Model Card for HiTZ/Llama-3.1-8B-Instruct-multi-truth-judge

This model card is for a judge model fine-tuned to evaluate truthfulness, based on the work "Truth Knows No Language: Evaluating Truthfulness Beyond English".

Model Details

Model Description

This model is an LLM-as-a-Judge, fine-tuned from meta-llama/Meta-Llama-3.1-8B-Instruct to assess the truthfulness of text generated by other language models. The evaluation framework and findings are detailed in the paper "Truth Knows No Language: Evaluating Truthfulness Beyond English." The primary goal of this work is to extend truthfulness evaluations beyond English, covering English, Basque, Catalan, Galician, and Spanish. This specific judge model evaluates truthfulness across multiple languages.
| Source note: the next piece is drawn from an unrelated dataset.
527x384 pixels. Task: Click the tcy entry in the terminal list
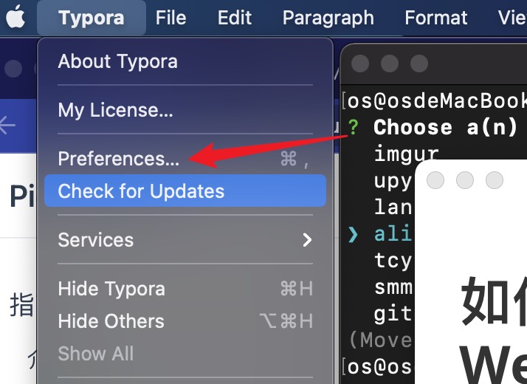pos(393,261)
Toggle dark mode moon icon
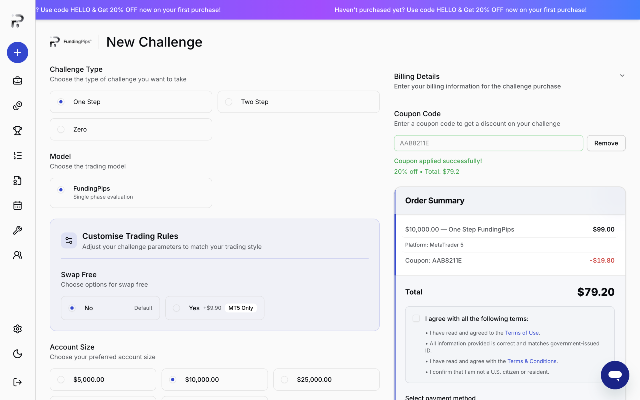 coord(17,354)
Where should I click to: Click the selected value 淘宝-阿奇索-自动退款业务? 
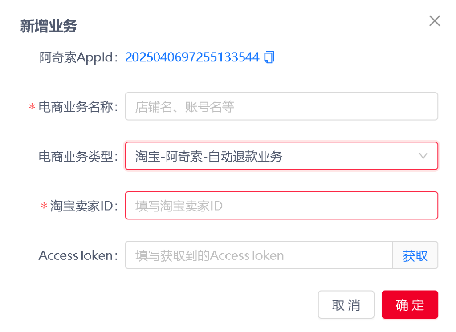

Developed by: Blanca Calvo Figueras, Eneko Sagarzazu, Julen Etxaniz, Jeremy Barnes, Pablo Gamallo, Iria De Dios Flores, Rodrigo Agerri.
Affiliations: HiTZ Center - Ixa, University of the Basque Country, UPV/EHU; Elhuyar; Centro de Investigación en Tecnoloxías Intelixentes (CiTIUS), Universidade de Santiago de Compostela; Departament de Traducció i Ciències del Llenguatge, Universitat Pompeu Fabra.
Funded by: MCIN/AEI/10.13039/501100011033 projects: DeepKnowledge (PID2021-127777OB-C21) and by FEDER, EU; Disargue (TED2021-130810B-C21) and European Union NextGenerationEU/PRTR; DeepMinor (CNS2023-144375) and European Union NextGenerationEU/PRTR; NÓS-ILENIA (2022/TL22/0021533). Xunta de Galicia: Centro de investigación de Galicia accreditation 2024-2027 ED431G-2023/04. UPV/EHU PIF22/84 predoc grant (Blanca Calvo Figueras). Basque Government PhD grant PRE_2024_2_0028 (Julen Etxaniz). Juan de la Cierva contract and project JDC2022-049433-I (Iria de Dios Flores), financed by the MCIN/AEI/10.13039/501100011033 and the European Union “NextGenerationEU”/PRTR.
Shared by: HiTZ Center
Model type: LLM-as-a-Judge, based on Llama-3.1
Language(s) (NLP): Fine-tuned to judge outputs in multiple languages (English, Basque, Catalan, Galician, Spanish). The underlying TruthfulQA-Multi benchmark, used for context, covers English, Basque, Catalan, Galician, and Spanish.
License: The base model meta-llama/Meta-Llama-3.1-8B-Instruct is governed by the Llama 3.1 license. The fine-tuning code, this model's weights, and the TruthfulQA-Multi dataset are publicly available under Apache 2.0.
Finetuned from model: meta-llama/Meta-Llama-3.1-8B-Instruct

Model Sources

Repository (for the project and fine-tuning code): https://github.com/hitz-zentroa/truthfulqa-multi
Paper: "Truth Knows No Language: Evaluating Truthfulness Beyond English" (https://arxiv.org/abs/2502.09387)
Dataset (TruthfulQA-Multi): https://huggingface.co/datasets/HiTZ/truthful_judge

Uses

Direct Use

This model is intended for direct use as an LLM-as-a-Judge. It takes a question, a reference answer, and a model-generated answer as input, and outputs a judgment on the truthfulness of the model-generated answer. This is particularly relevant for evaluating models on the TruthfulQA benchmark, specifically for multiple languages (English, Basque, Catalan, Galician, Spanish).

Downstream Use

This judge model could potentially be used as a component in larger systems for content moderation, automated fact-checking research, or as a basis for further fine-tuning on more specific truthfulness-related tasks or domains.

Out-of-Scope Use

This model is not designed for:

Generating general-purpose creative text or dialogue.
Providing factual information directly (it judges, it doesn't assert).
Use in safety-critical applications without thorough validation.
Any application intended to deceive or spread misinformation. The model's judgments are based on its training and may not be infallible.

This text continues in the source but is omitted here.